To analyze the consistency of the grid spacing, two different grid spaces were tested for the simulations with the 15 August 1994 data, one with 25 m and other 50 m, for which the computational cost and an appropriate resolution for maximum analysis of model outputs determined the choice. To compare the results of the grid test simulation, the following statistical methods were used to compare each of the grids points of whole domain (N pairs of simulations and observations): the first was the Bias (Equation (9)), which is the simplest method, but it defines very clearly the systematic error (underestimation or overestimation), wherein $S_{25m}$ and $S_{50m}$ are, respectively, the results of simulations with 25 and 50 m grid spaces and N the number of data used in comparison. The second method was the Root-Mean-Square Error (RMSE), in Equation (10), a method commonly used due to its sensitivity to major differences between the compared series. To obtain congruence in the number of grid points and thus compare both the simulations, in S_25m, the grid points were used every 50 m grid spacing. They can be any non-negative value and have the same unit of measurement of the series.

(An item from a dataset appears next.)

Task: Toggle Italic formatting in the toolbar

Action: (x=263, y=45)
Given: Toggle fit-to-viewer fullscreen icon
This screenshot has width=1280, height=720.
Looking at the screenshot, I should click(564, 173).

$$Bias=\frac{1}{N}{{\displaystyle \sum }}^{\text{}}\left(S_{25m}-S_{50m}\right)$$

(9)

$$RMSE={\left[\frac{1}{N}{\displaystyle \sum }_1^N{\left(S_{25m}-S_{50m}\right)}^2\right]}^{\frac{1}{2}}$$

(10)

Using the metrics described, the results obtained (

Table 1. Statistical comparison of BIAS and RMSE between 25 m and 50 m grid spacings.

	Θ	q	w	$\overline{{\mathit{w}}^{\prime }{\mathit{\theta }}^{\prime }}$	$\overline{{\mathit{w}}^{\prime }{\mathit{q}}^{\prime }}$	TKE	u∗
	(Κ)	(g kg−1)	(cm s−1)	(K m s−1)	(kg kg−1 m s−1)	(m2 s−2)	(m s−1)
Bias	−0.15	0.22	0.02	1.11 × 10−7	1.87 × 10−13	−2.33	−0.01
RMSE	5.17 × 10−4	0.52	0.05	1.52 × 10−6	2.6 × 10−12	−2.35	0.02

) for the variables of potential temperature (θ), specific moisture (q), vertical velocity (w), sensible ($\overline{w^{\prime }{\theta }^{\prime }}$) and latent ($\overline{w^{\prime }{q}^{\prime }}$) heat flux, turbulent kinetic energy (TKE) and friction velocity (u_*) showed that there is no significant loss of information in the CBL simulation when a spacing of 50 m is selected, in addition to a reduced time gain (approximately 3 h per simulation). Thus, all simulations were performed with this spacing.

For the lateral boundary conditions, cyclic characteristics were used so that the local turbulent conditions could be more intensified.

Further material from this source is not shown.